## TASK DETAILS
Reproduce every line in the material below that holds "pixels".

## DATA EXCERPTS
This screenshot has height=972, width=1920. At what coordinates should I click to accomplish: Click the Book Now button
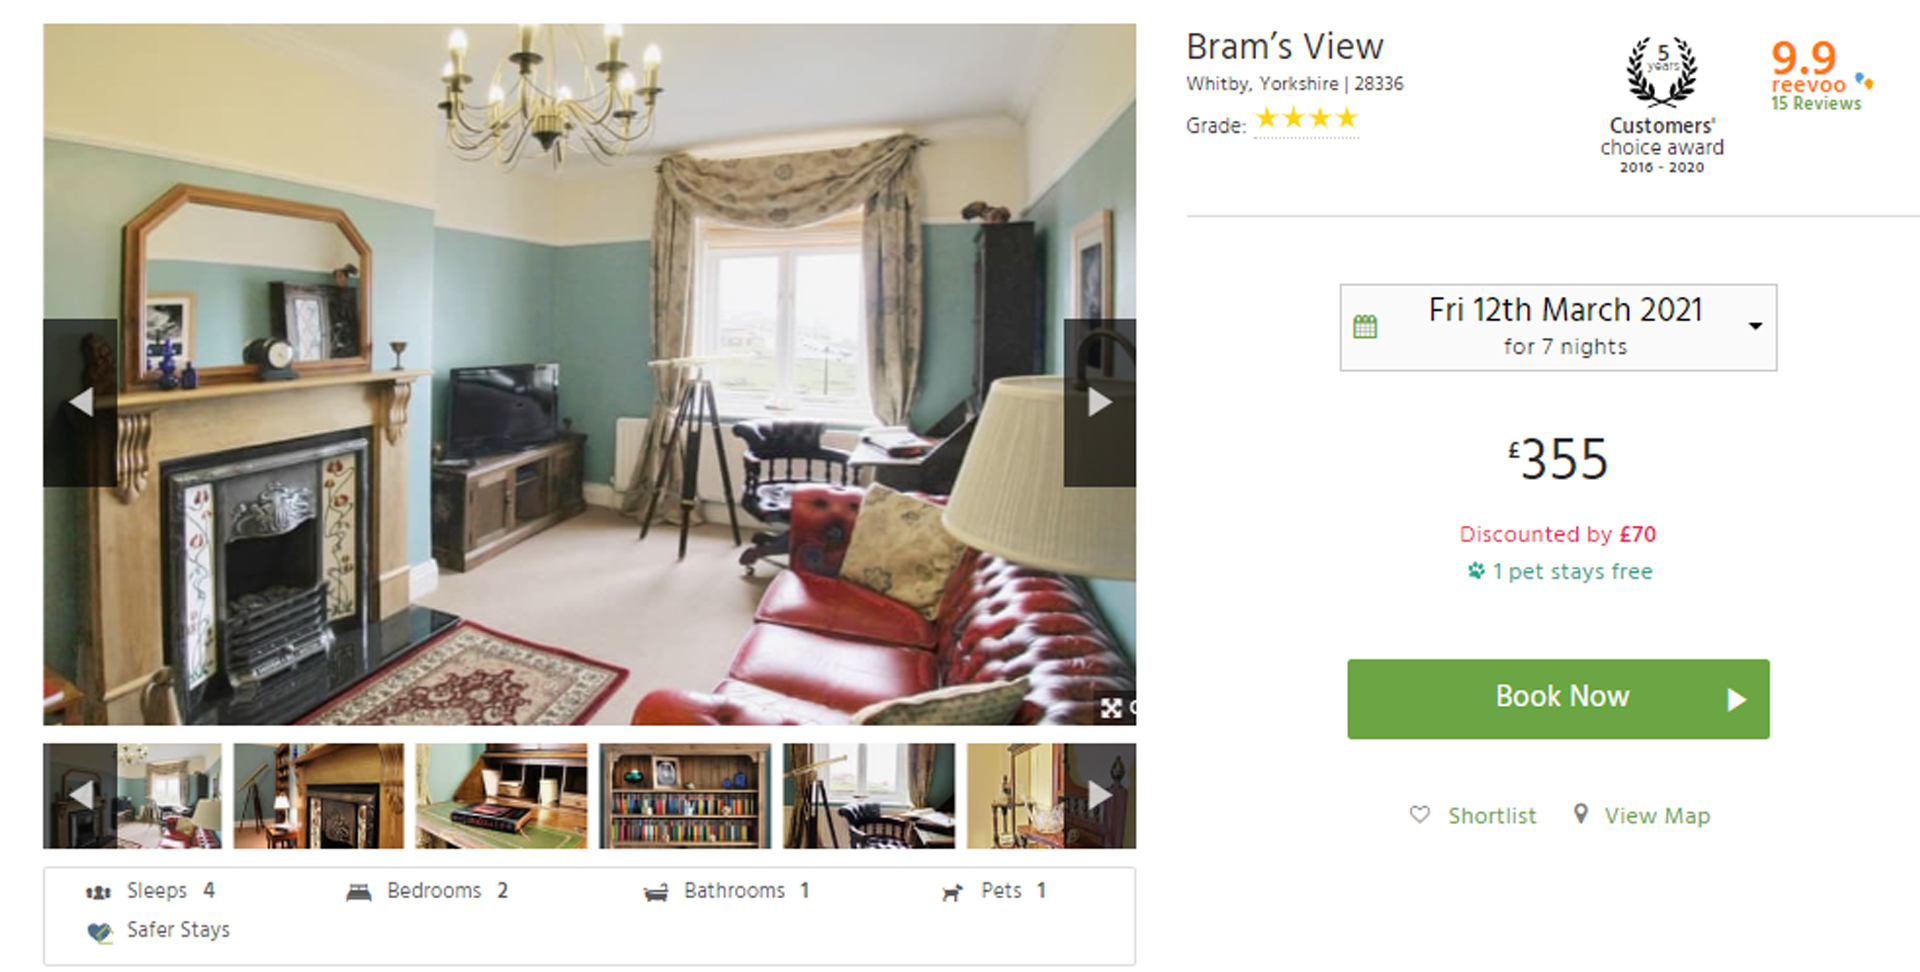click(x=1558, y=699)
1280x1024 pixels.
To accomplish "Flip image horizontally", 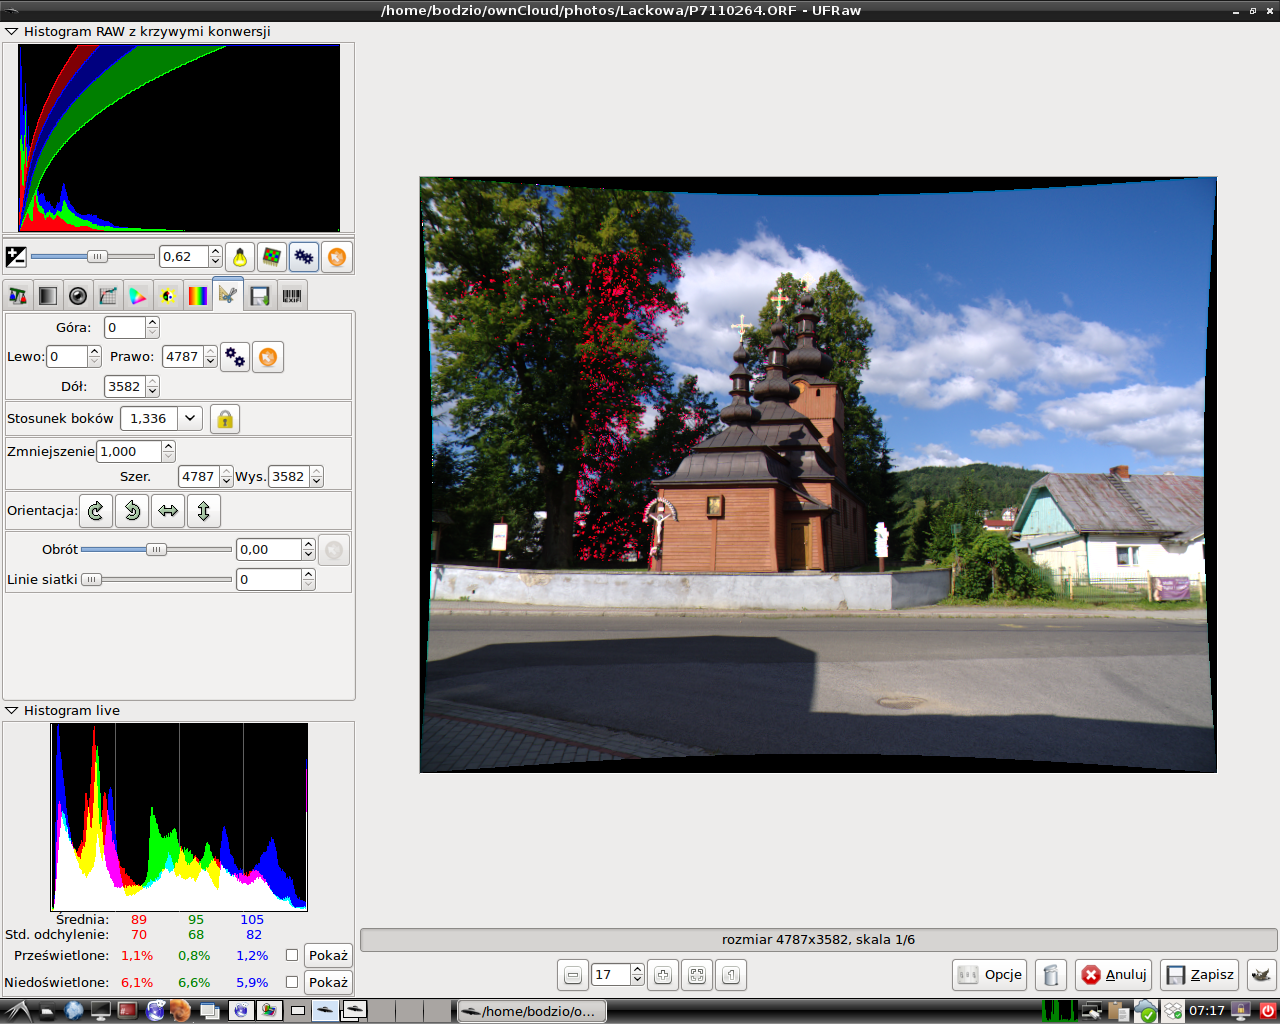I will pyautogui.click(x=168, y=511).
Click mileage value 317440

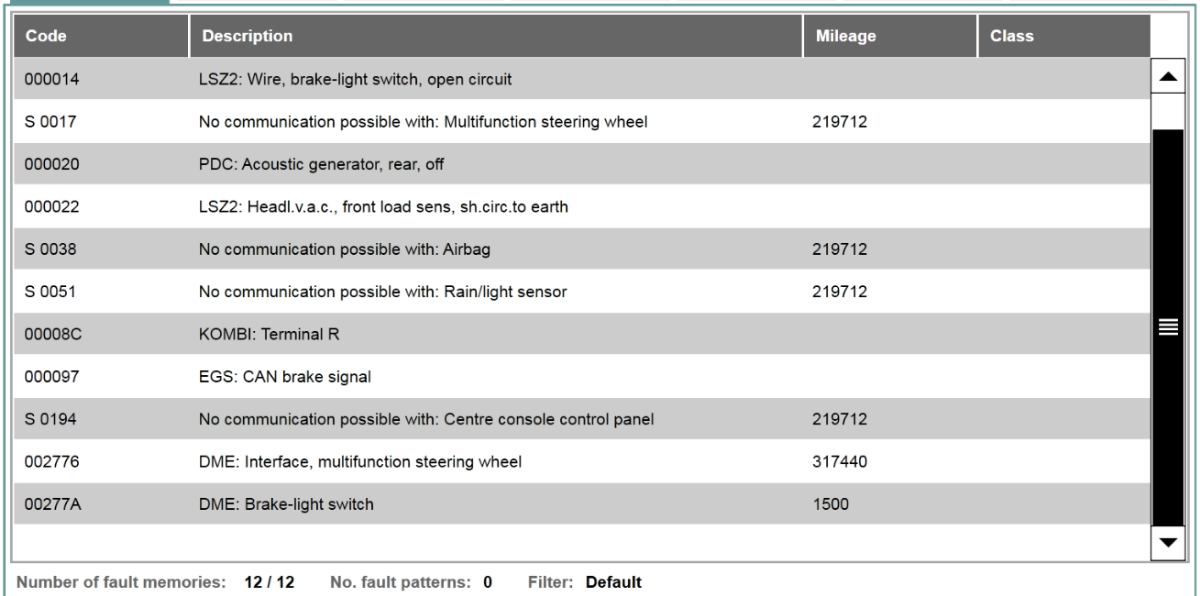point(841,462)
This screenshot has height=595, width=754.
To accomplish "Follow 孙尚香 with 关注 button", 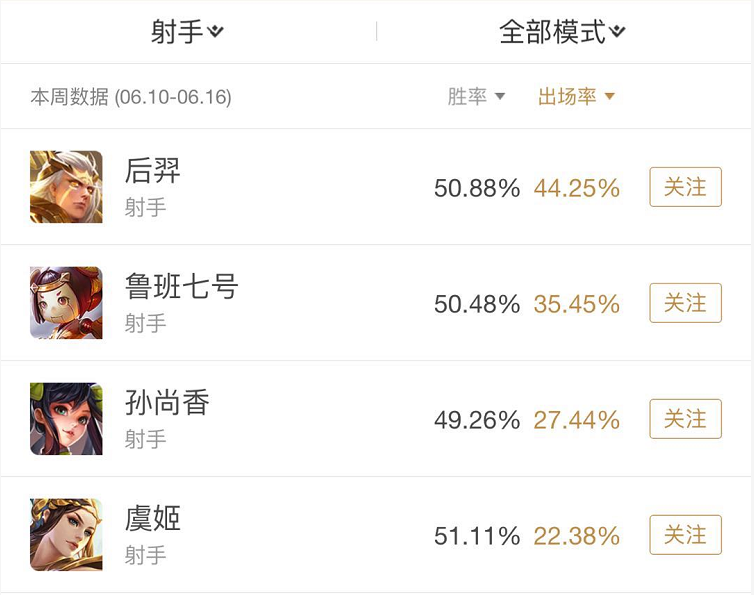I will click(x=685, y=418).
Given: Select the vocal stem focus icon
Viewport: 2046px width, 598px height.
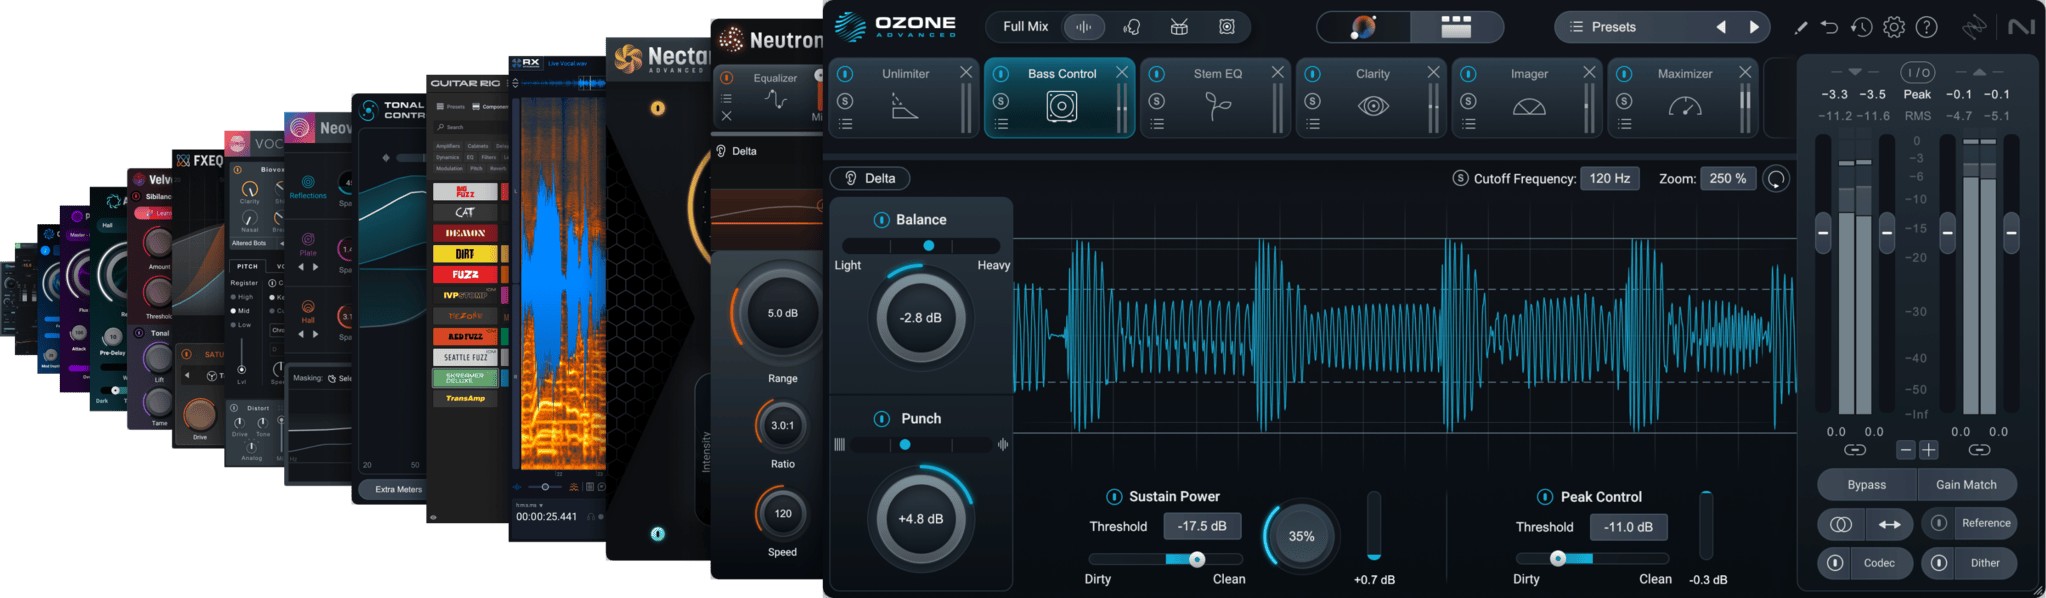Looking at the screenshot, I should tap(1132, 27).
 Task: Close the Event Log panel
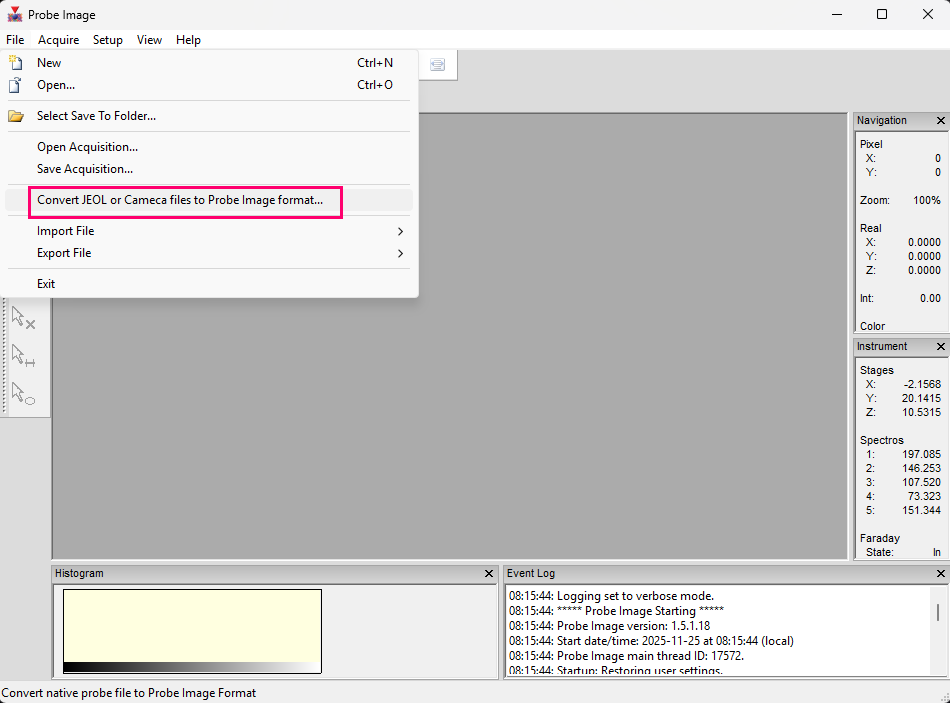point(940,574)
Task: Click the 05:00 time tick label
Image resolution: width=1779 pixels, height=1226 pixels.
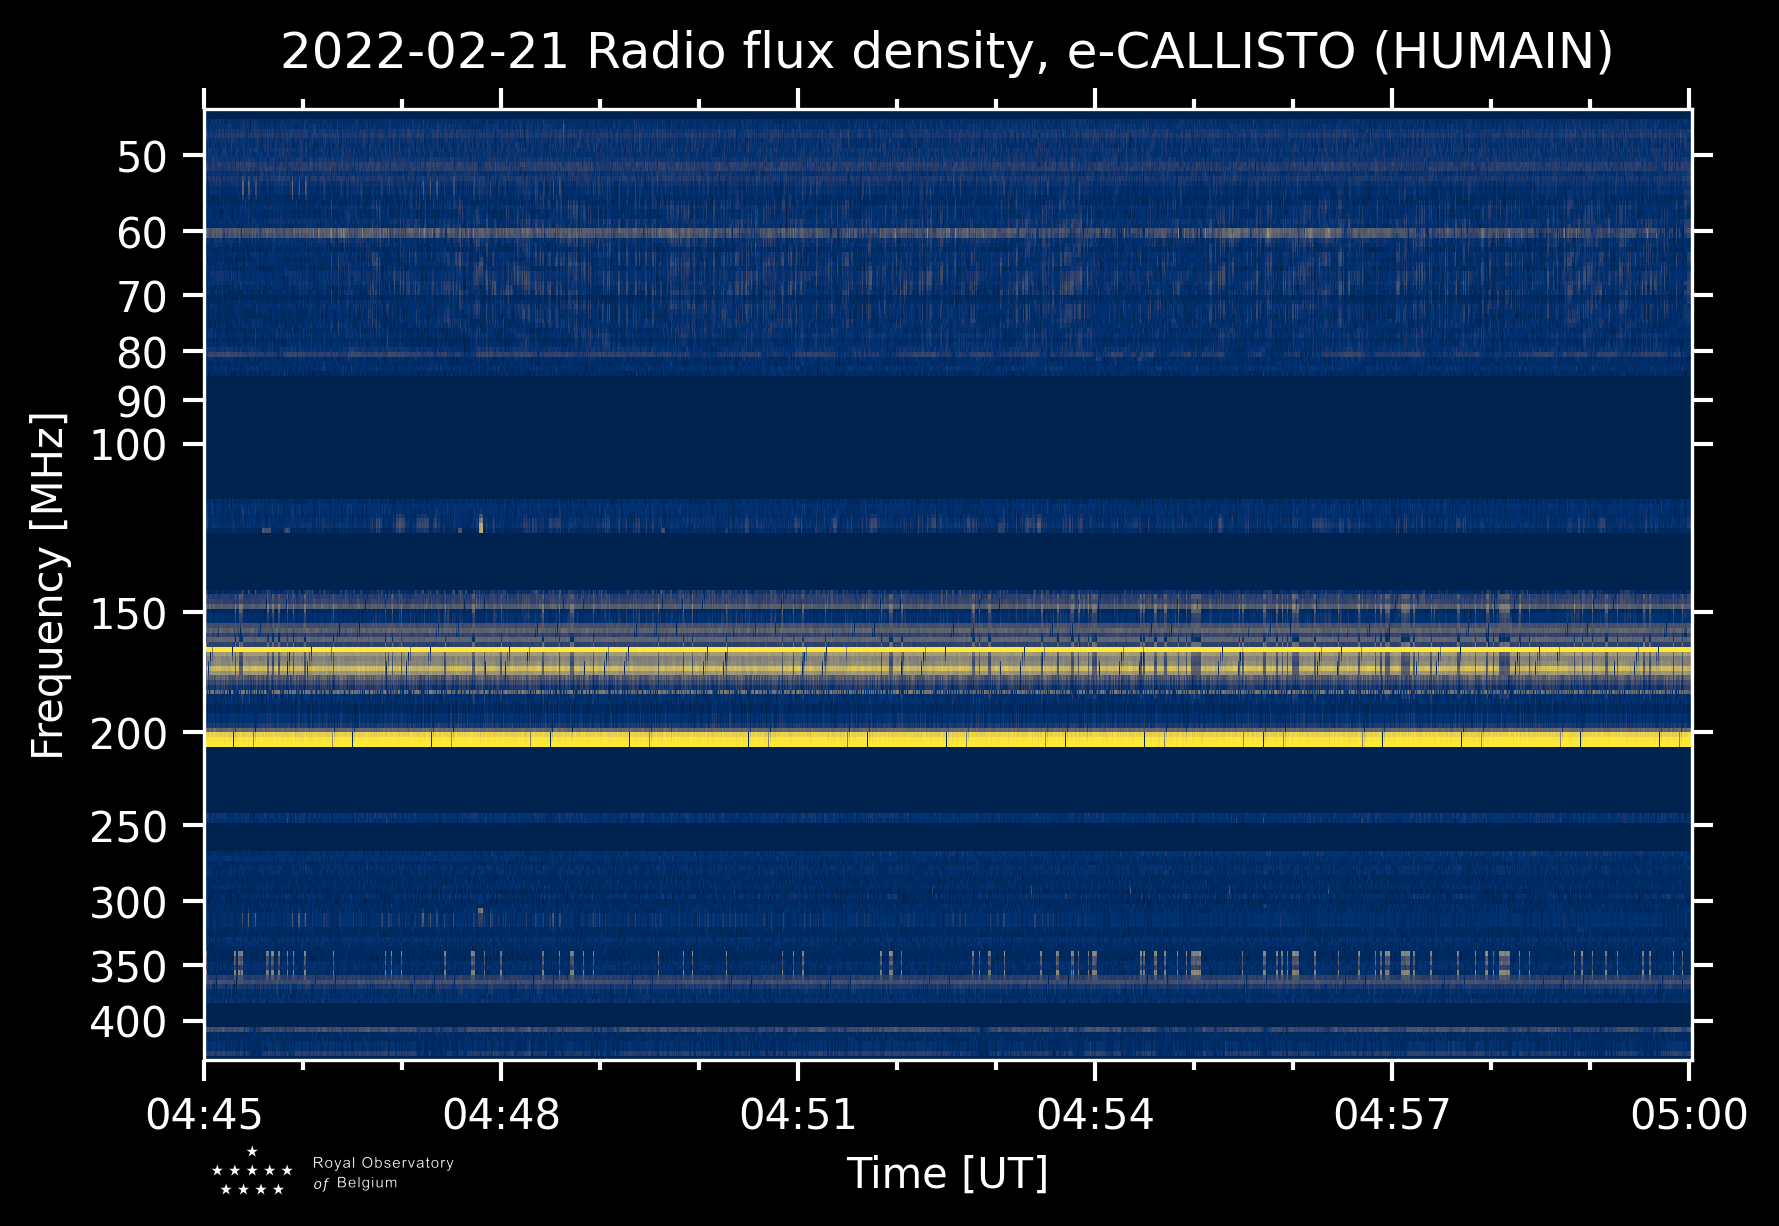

## ANSWER TO THE PROBLEM
1280x1024 pixels.
Image resolution: width=1779 pixels, height=1226 pixels.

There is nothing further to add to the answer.